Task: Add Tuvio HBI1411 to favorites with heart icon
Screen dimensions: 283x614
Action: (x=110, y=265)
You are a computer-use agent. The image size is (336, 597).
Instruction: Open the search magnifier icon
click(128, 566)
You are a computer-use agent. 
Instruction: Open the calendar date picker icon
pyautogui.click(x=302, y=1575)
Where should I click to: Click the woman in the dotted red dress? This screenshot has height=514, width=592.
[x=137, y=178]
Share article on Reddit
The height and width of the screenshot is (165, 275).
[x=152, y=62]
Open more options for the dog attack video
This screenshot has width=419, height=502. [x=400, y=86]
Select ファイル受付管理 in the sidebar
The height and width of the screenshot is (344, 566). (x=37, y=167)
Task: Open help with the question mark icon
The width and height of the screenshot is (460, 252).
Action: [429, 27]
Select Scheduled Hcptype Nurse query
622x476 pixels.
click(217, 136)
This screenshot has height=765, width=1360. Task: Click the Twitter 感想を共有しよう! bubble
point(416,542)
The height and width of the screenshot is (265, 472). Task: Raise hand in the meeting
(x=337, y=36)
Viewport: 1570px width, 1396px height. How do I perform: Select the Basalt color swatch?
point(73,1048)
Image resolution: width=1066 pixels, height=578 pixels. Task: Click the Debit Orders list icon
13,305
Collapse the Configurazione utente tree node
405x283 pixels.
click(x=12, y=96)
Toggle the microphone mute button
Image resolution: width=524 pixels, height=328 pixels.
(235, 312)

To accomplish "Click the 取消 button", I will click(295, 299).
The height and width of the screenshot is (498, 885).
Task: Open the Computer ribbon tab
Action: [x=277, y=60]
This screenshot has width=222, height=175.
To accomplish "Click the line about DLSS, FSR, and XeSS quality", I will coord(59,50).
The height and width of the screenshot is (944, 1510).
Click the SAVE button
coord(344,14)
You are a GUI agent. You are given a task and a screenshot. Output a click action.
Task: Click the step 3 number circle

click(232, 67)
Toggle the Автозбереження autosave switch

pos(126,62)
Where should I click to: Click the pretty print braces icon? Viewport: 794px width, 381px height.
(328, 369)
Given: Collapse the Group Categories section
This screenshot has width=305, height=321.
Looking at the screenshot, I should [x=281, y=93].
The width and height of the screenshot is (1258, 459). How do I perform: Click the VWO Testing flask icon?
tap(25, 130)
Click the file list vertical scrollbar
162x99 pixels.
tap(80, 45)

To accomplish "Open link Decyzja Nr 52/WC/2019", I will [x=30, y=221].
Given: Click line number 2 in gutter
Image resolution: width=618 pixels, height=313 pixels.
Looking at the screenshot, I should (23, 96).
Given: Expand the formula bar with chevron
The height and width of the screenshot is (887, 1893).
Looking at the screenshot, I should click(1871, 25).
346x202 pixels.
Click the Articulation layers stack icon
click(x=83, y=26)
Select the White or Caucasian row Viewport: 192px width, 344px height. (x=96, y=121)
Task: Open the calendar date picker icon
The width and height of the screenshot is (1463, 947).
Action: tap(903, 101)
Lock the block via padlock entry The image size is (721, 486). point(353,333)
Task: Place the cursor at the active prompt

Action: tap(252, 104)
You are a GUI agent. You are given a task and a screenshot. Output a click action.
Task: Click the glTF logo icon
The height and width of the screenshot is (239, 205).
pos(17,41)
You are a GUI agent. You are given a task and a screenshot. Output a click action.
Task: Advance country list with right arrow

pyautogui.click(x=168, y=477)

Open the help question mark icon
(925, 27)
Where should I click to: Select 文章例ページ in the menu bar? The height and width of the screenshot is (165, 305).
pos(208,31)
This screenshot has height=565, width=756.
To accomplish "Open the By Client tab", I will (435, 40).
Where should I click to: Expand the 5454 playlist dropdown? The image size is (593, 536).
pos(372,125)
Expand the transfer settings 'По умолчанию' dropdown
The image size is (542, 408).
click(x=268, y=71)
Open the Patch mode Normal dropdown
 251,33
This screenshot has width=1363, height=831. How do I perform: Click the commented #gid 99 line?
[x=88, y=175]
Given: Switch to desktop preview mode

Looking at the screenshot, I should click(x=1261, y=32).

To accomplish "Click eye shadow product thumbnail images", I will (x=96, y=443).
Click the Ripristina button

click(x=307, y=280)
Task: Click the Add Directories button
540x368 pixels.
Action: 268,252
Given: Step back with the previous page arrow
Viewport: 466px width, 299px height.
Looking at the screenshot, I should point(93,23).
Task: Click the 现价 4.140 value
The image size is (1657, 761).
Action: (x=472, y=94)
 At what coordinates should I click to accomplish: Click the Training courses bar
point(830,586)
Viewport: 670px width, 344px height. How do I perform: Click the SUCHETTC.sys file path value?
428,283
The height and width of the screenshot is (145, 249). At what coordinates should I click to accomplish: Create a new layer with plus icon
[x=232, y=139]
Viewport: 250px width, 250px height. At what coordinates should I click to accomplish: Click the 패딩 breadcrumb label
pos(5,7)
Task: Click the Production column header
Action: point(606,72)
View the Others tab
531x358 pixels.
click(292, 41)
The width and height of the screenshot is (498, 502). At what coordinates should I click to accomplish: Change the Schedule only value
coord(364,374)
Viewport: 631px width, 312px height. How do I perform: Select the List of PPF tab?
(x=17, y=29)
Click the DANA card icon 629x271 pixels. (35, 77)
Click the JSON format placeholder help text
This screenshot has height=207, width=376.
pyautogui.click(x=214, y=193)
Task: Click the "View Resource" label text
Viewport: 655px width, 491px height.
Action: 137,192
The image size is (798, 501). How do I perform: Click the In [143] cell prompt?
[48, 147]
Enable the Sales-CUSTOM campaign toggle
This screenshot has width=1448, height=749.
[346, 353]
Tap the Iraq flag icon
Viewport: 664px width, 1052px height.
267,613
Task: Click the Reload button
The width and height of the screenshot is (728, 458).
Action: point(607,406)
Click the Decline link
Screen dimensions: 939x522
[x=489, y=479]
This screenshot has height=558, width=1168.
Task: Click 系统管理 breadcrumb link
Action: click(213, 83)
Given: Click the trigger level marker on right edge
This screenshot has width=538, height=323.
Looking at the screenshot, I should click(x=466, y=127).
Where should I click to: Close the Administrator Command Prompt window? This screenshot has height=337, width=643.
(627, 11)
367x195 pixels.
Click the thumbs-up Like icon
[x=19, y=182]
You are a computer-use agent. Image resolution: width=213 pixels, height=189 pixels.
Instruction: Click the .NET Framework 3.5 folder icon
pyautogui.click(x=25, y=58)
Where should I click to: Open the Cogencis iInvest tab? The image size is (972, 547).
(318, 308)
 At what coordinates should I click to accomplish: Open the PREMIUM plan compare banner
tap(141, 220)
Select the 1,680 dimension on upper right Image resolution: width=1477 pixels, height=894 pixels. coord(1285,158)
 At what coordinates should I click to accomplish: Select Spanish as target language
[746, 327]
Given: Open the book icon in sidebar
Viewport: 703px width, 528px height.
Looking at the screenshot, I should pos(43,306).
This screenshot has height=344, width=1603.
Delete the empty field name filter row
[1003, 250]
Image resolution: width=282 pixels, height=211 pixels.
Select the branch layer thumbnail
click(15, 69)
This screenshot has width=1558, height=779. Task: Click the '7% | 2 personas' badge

The problem
Print each record word for word.

Task result
Task: Add Tuvio HBI1411 to favorites with heart icon
Screen dimensions: 283x614
Action: (x=110, y=265)
You are a computer-use agent. The image size is (336, 597).
Instruction: Open the search magnifier icon
click(128, 566)
You are a computer-use agent. 
Instruction: Open the calendar date picker icon
pyautogui.click(x=302, y=1575)
Where should I click to: Click the woman in the dotted red dress? This screenshot has height=514, width=592.
[x=137, y=178]
Share article on Reddit
The height and width of the screenshot is (165, 275).
[x=152, y=62]
Open more options for the dog attack video
This screenshot has width=419, height=502. [x=400, y=86]
Select ファイル受付管理 in the sidebar
The height and width of the screenshot is (344, 566). (x=37, y=167)
Task: Open help with the question mark icon
The width and height of the screenshot is (460, 252).
Action: [429, 27]
Select Scheduled Hcptype Nurse query
622x476 pixels.
click(217, 136)
This screenshot has height=765, width=1360. Task: Click the Twitter 感想を共有しよう! bubble
point(416,542)
The height and width of the screenshot is (265, 472). Task: Raise hand in the meeting
(x=337, y=36)
Viewport: 1570px width, 1396px height. How do I perform: Select the Basalt color swatch?
point(73,1048)
Image resolution: width=1066 pixels, height=578 pixels. Task: Click the Debit Orders list icon
13,305
Collapse the Configurazione utente tree node
405x283 pixels.
click(x=12, y=96)
Toggle the microphone mute button
Image resolution: width=524 pixels, height=328 pixels.
(235, 312)

To accomplish "Click the 取消 button", I will click(295, 299).
The height and width of the screenshot is (498, 885).
Task: Open the Computer ribbon tab
Action: [x=277, y=60]
This screenshot has width=222, height=175.
To accomplish "Click the line about DLSS, FSR, and XeSS quality", I will coord(59,50).
The height and width of the screenshot is (944, 1510).
Click the SAVE button
coord(344,14)
You are a GUI agent. You are given a task and a screenshot. Output a click action.
Task: Click the step 3 number circle

click(232, 67)
Toggle the Автозбереження autosave switch

pos(126,62)
Where should I click to: Click the pretty print braces icon? Viewport: 794px width, 381px height.
(328, 369)
Given: Collapse the Group Categories section
This screenshot has width=305, height=321.
Looking at the screenshot, I should [x=281, y=93].
The width and height of the screenshot is (1258, 459). How do I perform: Click the VWO Testing flask icon?
tap(25, 130)
Click the file list vertical scrollbar
162x99 pixels.
tap(80, 45)

To accomplish "Open link Decyzja Nr 52/WC/2019", I will [x=30, y=221].
Given: Click line number 2 in gutter
Image resolution: width=618 pixels, height=313 pixels.
Looking at the screenshot, I should (23, 96).
Given: Expand the formula bar with chevron
The height and width of the screenshot is (887, 1893).
Looking at the screenshot, I should click(1871, 25).
346x202 pixels.
Click the Articulation layers stack icon
click(x=83, y=26)
Select the White or Caucasian row Viewport: 192px width, 344px height. (x=96, y=121)
Task: Open the calendar date picker icon
The width and height of the screenshot is (1463, 947).
Action: tap(903, 101)
Lock the block via padlock entry The image size is (721, 486). point(353,333)
Task: Place the cursor at the active prompt

Action: tap(252, 104)
You are a GUI agent. You are given a task and a screenshot. Output a click action.
Task: Click the glTF logo icon
The height and width of the screenshot is (239, 205).
pos(17,41)
You are a GUI agent. You are given a task and a screenshot. Output a click action.
Task: Advance country list with right arrow

pyautogui.click(x=168, y=477)

Open the help question mark icon
(925, 27)
Where should I click to: Select 文章例ページ in the menu bar? The height and width of the screenshot is (165, 305).
pos(208,31)
This screenshot has height=565, width=756.
To accomplish "Open the By Client tab", I will (435, 40).
Where should I click to: Expand the 5454 playlist dropdown? The image size is (593, 536).
pos(372,125)
Expand the transfer settings 'По умолчанию' dropdown
The image size is (542, 408).
click(x=268, y=71)
Open the Patch mode Normal dropdown
 251,33
This screenshot has width=1363, height=831. How do I perform: Click the commented #gid 99 line?
[x=88, y=175]
Given: Switch to desktop preview mode

Looking at the screenshot, I should click(x=1261, y=32).

To accomplish "Click eye shadow product thumbnail images", I will (x=96, y=443).
Click the Ripristina button

click(x=307, y=280)
Task: Click the Add Directories button
540x368 pixels.
Action: 268,252
Given: Step back with the previous page arrow
Viewport: 466px width, 299px height.
Looking at the screenshot, I should point(93,23).
Task: Click the 现价 4.140 value
The image size is (1657, 761).
Action: (x=472, y=94)
 At what coordinates should I click to accomplish: Click the Training courses bar
point(830,586)
Viewport: 670px width, 344px height. How do I perform: Click the SUCHETTC.sys file path value?
428,283
The height and width of the screenshot is (145, 249). At what coordinates should I click to accomplish: Create a new layer with plus icon
[x=232, y=139]
Viewport: 250px width, 250px height. At what coordinates should I click to accomplish: Click the 패딩 breadcrumb label
pos(5,7)
Task: Click the Production column header
Action: point(606,72)
View the Others tab
531x358 pixels.
click(292, 41)
The width and height of the screenshot is (498, 502). At what coordinates should I click to accomplish: Change the Schedule only value
coord(364,374)
Viewport: 631px width, 312px height. How do I perform: Select the List of PPF tab?
(x=17, y=29)
Click the DANA card icon 629x271 pixels. (35, 77)
Click the JSON format placeholder help text
This screenshot has height=207, width=376.
pyautogui.click(x=214, y=193)
Task: Click the "View Resource" label text
Viewport: 655px width, 491px height.
Action: 137,192
The image size is (798, 501). How do I perform: Click the In [143] cell prompt?
[48, 147]
Enable the Sales-CUSTOM campaign toggle
This screenshot has width=1448, height=749.
[346, 353]
Tap the Iraq flag icon
Viewport: 664px width, 1052px height.
267,613
Task: Click the Reload button
The width and height of the screenshot is (728, 458).
Action: point(607,406)
Click the Decline link
Screen dimensions: 939x522
[x=489, y=479]
This screenshot has height=558, width=1168.
Task: Click 系统管理 breadcrumb link
Action: click(213, 83)
Given: Click the trigger level marker on right edge
This screenshot has width=538, height=323.
Looking at the screenshot, I should click(x=466, y=127).
Where should I click to: Close the Administrator Command Prompt window? This screenshot has height=337, width=643.
(627, 11)
367x195 pixels.
Click the thumbs-up Like icon
[x=19, y=182]
You are a computer-use agent. Image resolution: width=213 pixels, height=189 pixels.
Instruction: Click the .NET Framework 3.5 folder icon
pyautogui.click(x=25, y=58)
Where should I click to: Open the Cogencis iInvest tab? The image size is (972, 547).
(318, 308)
 At what coordinates should I click to accomplish: Open the PREMIUM plan compare banner
tap(141, 220)
Select the 1,680 dimension on upper right Image resolution: width=1477 pixels, height=894 pixels. coord(1285,158)
 At what coordinates should I click to accomplish: Select Spanish as target language
[746, 327]
Given: Open the book icon in sidebar
Viewport: 703px width, 528px height.
Looking at the screenshot, I should pos(43,306).
This screenshot has height=344, width=1603.
Delete the empty field name filter row
[1003, 250]
Image resolution: width=282 pixels, height=211 pixels.
Select the branch layer thumbnail
click(15, 69)
This screenshot has width=1558, height=779. Task: Click the '7% | 2 personas' badge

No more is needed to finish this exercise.